Can you copy out the entries between the line holding "This screenshot has width=853, height=402." and the line holding "y-tick-label: 2 is located at coordinates (74, 133).", inclusive, keeping every character the same?

----

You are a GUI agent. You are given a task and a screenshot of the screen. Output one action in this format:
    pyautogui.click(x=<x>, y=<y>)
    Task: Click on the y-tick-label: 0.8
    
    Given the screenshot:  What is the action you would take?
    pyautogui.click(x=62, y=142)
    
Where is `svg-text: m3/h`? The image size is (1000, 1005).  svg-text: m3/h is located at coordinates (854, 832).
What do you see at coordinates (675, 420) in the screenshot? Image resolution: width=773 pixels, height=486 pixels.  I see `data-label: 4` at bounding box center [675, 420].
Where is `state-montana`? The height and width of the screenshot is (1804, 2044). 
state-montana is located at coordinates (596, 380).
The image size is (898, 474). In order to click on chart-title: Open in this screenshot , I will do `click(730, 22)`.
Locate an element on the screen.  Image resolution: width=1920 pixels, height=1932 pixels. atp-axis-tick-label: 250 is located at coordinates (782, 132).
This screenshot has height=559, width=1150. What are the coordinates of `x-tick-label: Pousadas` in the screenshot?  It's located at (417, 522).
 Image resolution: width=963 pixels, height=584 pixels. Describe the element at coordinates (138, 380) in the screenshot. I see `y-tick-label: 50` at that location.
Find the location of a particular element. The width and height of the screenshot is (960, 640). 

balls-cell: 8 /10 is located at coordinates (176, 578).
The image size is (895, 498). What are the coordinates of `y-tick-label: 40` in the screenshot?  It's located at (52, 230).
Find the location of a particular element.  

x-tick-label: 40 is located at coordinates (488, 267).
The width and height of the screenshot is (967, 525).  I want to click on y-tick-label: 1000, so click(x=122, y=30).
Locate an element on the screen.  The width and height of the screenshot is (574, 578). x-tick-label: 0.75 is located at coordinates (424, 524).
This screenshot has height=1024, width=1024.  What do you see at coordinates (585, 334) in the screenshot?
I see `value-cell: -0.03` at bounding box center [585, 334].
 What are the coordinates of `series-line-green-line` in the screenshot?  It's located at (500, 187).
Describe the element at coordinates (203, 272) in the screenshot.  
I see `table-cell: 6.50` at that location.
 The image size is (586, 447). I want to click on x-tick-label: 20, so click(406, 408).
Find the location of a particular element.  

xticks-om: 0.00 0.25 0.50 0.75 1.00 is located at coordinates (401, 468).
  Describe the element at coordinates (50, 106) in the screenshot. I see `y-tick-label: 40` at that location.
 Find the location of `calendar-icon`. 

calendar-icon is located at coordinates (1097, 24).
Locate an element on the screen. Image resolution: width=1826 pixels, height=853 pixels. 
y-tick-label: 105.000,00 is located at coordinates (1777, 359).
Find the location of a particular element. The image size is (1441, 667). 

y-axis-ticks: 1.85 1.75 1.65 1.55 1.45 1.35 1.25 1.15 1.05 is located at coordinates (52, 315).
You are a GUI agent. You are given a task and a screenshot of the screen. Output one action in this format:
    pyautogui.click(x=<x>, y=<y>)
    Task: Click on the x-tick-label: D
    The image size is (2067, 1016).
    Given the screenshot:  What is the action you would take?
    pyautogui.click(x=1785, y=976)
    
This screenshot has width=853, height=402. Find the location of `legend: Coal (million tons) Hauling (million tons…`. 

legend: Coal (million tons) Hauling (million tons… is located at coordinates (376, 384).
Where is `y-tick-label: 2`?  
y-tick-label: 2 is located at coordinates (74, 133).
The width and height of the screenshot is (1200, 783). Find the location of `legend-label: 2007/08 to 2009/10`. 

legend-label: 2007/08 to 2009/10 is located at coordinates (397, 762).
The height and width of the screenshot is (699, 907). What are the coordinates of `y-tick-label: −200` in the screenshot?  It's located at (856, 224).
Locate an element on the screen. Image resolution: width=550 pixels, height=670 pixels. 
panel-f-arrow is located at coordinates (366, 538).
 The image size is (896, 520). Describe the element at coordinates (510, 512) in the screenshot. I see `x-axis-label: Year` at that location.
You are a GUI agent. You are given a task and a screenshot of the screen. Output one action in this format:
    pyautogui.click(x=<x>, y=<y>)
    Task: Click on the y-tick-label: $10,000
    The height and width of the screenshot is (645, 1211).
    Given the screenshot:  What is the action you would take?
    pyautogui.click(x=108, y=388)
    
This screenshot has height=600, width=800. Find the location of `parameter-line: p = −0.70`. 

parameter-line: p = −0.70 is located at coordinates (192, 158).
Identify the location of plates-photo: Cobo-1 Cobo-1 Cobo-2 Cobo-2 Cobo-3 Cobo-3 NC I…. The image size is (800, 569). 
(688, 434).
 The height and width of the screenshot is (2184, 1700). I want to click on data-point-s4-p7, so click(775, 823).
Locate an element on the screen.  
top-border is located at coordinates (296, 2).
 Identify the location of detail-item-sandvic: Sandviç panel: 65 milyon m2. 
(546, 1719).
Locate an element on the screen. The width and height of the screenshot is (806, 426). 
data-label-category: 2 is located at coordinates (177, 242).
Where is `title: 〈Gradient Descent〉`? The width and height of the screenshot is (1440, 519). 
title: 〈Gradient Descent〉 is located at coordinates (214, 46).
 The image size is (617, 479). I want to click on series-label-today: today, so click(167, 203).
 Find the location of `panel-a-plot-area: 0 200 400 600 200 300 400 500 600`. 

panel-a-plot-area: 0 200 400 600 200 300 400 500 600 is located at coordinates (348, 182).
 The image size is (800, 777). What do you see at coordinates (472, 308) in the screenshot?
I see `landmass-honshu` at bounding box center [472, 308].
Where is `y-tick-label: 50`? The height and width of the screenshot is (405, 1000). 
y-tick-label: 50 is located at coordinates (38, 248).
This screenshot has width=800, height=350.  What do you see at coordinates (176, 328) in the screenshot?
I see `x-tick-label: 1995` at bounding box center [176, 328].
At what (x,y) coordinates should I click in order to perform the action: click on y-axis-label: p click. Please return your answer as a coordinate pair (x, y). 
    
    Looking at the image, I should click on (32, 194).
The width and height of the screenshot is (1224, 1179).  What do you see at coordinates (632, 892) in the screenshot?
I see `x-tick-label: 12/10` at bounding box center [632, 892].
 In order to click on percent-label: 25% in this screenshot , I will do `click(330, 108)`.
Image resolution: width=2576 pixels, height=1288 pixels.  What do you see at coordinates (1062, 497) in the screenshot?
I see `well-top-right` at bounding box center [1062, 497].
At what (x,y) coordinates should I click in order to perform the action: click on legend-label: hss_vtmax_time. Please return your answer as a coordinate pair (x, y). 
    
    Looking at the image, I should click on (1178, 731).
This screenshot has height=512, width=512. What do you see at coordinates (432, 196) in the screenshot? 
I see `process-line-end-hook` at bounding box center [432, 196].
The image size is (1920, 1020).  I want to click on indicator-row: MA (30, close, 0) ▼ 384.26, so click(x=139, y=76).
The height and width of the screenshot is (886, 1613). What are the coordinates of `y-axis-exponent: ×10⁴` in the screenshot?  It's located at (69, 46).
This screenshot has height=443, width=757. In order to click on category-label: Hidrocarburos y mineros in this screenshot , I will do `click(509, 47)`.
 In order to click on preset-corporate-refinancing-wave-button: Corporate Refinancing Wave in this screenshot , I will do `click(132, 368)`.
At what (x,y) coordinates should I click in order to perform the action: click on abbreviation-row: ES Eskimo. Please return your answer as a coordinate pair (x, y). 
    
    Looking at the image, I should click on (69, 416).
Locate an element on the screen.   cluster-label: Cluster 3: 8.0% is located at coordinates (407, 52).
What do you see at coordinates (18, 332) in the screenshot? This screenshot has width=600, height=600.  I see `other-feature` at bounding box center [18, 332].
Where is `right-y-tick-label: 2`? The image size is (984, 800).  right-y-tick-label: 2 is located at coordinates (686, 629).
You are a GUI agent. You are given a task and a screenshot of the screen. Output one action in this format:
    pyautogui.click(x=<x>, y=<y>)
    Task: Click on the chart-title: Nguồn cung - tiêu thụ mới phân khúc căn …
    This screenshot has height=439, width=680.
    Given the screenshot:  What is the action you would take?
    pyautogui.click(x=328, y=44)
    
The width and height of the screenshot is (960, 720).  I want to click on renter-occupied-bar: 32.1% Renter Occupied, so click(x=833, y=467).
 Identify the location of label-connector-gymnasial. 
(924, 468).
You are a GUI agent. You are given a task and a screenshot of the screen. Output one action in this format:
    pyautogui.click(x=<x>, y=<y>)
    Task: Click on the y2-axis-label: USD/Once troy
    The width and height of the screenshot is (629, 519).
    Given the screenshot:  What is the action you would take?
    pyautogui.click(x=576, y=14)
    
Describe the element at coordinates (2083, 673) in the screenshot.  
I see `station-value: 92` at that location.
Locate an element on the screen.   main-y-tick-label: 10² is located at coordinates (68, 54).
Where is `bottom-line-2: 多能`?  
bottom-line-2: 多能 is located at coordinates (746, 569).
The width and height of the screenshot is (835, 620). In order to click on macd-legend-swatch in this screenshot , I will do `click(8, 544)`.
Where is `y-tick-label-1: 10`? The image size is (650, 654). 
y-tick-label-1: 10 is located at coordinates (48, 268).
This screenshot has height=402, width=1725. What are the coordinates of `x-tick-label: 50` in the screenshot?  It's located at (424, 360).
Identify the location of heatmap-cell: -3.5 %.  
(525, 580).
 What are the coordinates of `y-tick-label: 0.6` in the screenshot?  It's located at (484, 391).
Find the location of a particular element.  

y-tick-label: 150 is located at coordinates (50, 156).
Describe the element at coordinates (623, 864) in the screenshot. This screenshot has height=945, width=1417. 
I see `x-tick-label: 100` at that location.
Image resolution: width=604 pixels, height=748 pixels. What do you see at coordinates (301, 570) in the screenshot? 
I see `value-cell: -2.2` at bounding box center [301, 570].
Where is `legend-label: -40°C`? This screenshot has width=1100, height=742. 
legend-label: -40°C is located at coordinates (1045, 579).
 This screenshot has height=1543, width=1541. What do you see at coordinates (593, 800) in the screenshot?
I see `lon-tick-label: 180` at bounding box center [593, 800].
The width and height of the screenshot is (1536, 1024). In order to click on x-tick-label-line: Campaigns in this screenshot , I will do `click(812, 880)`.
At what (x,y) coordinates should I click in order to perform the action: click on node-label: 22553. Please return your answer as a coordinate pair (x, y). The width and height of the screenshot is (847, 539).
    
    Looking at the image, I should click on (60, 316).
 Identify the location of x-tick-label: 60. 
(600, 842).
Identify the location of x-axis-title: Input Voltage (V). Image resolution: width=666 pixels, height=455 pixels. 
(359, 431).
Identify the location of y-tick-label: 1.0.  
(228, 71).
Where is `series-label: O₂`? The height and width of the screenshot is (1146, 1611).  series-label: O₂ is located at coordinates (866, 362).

----

• [RESPONSE AREA]:
This screenshot has width=853, height=402. Find the location of `legend: Coal (million tons) Hauling (million tons…`. 

legend: Coal (million tons) Hauling (million tons… is located at coordinates (376, 384).
Where is `y-tick-label: 2`?  
y-tick-label: 2 is located at coordinates (74, 133).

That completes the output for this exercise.